The analysis of T cell development also validated the effectiveness of induced deletion of Tcf/Lef proteins in our experimental system, and thus lent additional support to the conclusion that Tcf/Lef factors and β-catenin are dispensable for AML LSC self-renewal. This was also the primary reason and purpose for inclusion of the Tcf-qKO model.

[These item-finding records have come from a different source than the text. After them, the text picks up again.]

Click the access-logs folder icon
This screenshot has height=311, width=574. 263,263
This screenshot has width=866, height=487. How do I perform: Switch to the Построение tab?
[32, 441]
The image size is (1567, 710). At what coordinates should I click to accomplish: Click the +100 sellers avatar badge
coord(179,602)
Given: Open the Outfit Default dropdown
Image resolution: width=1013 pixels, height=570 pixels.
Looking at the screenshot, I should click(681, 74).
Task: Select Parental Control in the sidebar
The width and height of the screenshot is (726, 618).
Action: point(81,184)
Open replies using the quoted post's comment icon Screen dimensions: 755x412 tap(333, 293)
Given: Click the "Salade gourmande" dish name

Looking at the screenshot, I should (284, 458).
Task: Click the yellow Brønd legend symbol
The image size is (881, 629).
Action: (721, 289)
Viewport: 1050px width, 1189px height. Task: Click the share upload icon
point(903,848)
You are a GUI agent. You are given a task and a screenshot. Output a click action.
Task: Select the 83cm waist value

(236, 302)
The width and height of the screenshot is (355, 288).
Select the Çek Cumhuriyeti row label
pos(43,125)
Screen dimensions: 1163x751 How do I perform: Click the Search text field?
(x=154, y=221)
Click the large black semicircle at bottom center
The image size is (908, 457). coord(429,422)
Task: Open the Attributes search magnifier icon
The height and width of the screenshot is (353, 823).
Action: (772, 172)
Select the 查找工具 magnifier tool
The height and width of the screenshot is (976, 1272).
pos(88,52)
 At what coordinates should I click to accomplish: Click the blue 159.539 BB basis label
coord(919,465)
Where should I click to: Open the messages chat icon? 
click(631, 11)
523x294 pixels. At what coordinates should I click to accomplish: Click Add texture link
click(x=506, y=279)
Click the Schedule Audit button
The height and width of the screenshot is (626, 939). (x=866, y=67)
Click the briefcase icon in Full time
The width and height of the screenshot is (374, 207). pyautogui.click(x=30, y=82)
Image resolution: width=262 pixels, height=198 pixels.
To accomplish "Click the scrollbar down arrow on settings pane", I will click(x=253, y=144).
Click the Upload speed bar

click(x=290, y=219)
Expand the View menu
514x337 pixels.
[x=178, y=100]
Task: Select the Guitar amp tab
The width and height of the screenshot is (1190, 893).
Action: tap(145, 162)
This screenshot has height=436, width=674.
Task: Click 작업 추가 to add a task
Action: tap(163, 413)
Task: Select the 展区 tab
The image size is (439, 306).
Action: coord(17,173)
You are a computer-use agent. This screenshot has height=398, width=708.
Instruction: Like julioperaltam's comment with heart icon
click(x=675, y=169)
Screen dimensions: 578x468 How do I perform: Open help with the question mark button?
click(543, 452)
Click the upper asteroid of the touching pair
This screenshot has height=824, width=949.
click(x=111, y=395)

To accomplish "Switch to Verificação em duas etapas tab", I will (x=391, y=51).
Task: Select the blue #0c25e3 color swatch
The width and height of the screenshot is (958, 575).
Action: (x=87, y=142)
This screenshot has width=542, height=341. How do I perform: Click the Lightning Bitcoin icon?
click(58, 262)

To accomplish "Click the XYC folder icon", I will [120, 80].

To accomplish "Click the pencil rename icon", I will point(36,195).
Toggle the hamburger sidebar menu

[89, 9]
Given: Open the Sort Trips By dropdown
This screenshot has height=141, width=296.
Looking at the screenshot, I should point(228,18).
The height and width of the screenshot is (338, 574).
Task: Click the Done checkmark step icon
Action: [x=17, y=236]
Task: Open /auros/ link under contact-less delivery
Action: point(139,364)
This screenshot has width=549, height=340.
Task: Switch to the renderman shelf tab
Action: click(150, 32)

As for T cell activation in the Tcf-qKO model, we agree that is an important scientific question, but respectfully suggest it is beyond the focus on β/γ catenin in this manuscript. As shown in Figure 4E and F, induced deletion of Tcf/Lef proteins (primarily due to deletion of Tcf1) greatly diminished thymic output. As a result, the precursor frequency of antigen-specific T cells was reduced in the peripheral lymphoid organs when challenged with viral infection, making it a less ideal model for investigation of T cell activation and differentiation. This was not a major issue for induced deletion of β- and γ-catenin (Figure 2), because thymic development was not detectably affected. As such, analysis of the contribution of Tcf3/Tcf4 and their possible cooperativity with Tcf1/Lef1 should be performed using a model where these proteins are specifically deleted in mature T cells, like we did for Tcf1 and Lef1 in previous studies (Choi et al., 2015, and Shan et al., 2017). We hope that the reviewers/editors would allow us to address those questions in a separate, dedicated project.

7) Do the β-catenin and γ-catenin individual or double knockout mice develop T cell lymphoma?

We did monitor a cohort of WT and CreER⁺Ctnnb1^fl/flJup^fl/fl BM chimeras for 16 weeks after tamoxifen treatment and did not observed signs of malignant transformation of thymocytes or other hematopoietic lineages. We included a statement on this observation.